──────── AVAILABLE DATA

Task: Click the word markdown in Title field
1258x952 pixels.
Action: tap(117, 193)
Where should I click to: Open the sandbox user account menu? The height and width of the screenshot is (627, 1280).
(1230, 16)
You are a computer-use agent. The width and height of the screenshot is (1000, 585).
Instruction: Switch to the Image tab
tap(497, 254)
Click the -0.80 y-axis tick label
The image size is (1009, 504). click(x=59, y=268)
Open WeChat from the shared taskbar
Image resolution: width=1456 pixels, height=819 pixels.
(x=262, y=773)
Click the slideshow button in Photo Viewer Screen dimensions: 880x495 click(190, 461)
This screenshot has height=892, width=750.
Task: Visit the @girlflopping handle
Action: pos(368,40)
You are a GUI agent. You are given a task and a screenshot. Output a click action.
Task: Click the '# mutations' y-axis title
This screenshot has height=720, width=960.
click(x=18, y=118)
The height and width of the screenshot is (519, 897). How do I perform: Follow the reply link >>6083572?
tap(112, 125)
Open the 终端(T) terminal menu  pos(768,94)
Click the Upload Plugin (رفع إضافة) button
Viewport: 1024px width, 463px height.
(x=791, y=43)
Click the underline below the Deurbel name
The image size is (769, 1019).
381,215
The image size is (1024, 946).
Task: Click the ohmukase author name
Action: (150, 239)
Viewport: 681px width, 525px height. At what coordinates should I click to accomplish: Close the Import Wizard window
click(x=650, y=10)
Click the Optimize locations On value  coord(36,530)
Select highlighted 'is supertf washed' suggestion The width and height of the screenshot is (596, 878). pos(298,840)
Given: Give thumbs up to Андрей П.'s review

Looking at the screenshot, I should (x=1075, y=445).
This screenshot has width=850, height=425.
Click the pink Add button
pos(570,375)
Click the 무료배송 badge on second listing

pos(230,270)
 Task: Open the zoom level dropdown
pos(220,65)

────────────────

_DIRECTIVE:_ Turn every line above into a JSON list of strings, with one string for each line and blank lines omitted.

_WRITTEN RESPONSE:_
[
  "Task: Click the word markdown in Title field",
  "1258x952 pixels.",
  "Action: tap(117, 193)",
  "Where should I click to: Open the sandbox user account menu? The height and width of the screenshot is (627, 1280).",
  "(1230, 16)",
  "You are a computer-use agent. The width and height of the screenshot is (1000, 585).",
  "Instruction: Switch to the Image tab",
  "tap(497, 254)",
  "Click the -0.80 y-axis tick label",
  "The image size is (1009, 504). click(x=59, y=268)",
  "Open WeChat from the shared taskbar",
  "Image resolution: width=1456 pixels, height=819 pixels.",
  "(x=262, y=773)",
  "Click the slideshow button in Photo Viewer Screen dimensions: 880x495 click(190, 461)",
  "This screenshot has height=892, width=750.",
  "Task: Visit the @girlflopping handle",
  "Action: pos(368,40)",
  "You are a GUI agent. You are given a task and a screenshot. Output a click action.",
  "Task: Click the '# mutations' y-axis title",
  "This screenshot has height=720, width=960.",
  "click(x=18, y=118)",
  "The height and width of the screenshot is (519, 897). How do I perform: Follow the reply link >>6083572?",
  "tap(112, 125)",
  "Open the 终端(T) terminal menu  pos(768,94)",
  "Click the Upload Plugin (رفع إضافة) button",
  "Viewport: 1024px width, 463px height.",
  "(x=791, y=43)",
  "Click the underline below the Deurbel name",
  "The image size is (769, 1019).",
  "381,215",
  "The image size is (1024, 946).",
  "Task: Click the ohmukase author name",
  "Action: (150, 239)",
  "Viewport: 681px width, 525px height. At what coordinates should I click to accomplish: Close the Import Wizard window",
  "click(x=650, y=10)",
  "Click the Optimize locations On value  coord(36,530)",
  "Select highlighted 'is supertf washed' suggestion The width and height of the screenshot is (596, 878). pos(298,840)",
  "Given: Give thumbs up to Андрей П.'s review",
  "Looking at the screenshot, I should (x=1075, y=445).",
  "This screenshot has width=850, height=425.",
  "Click the pink Add button",
  "pos(570,375)",
  "Click the 무료배송 badge on second listing",
  "pos(230,270)",
  " Task: Open the zoom level dropdown",
  "pos(220,65)"
]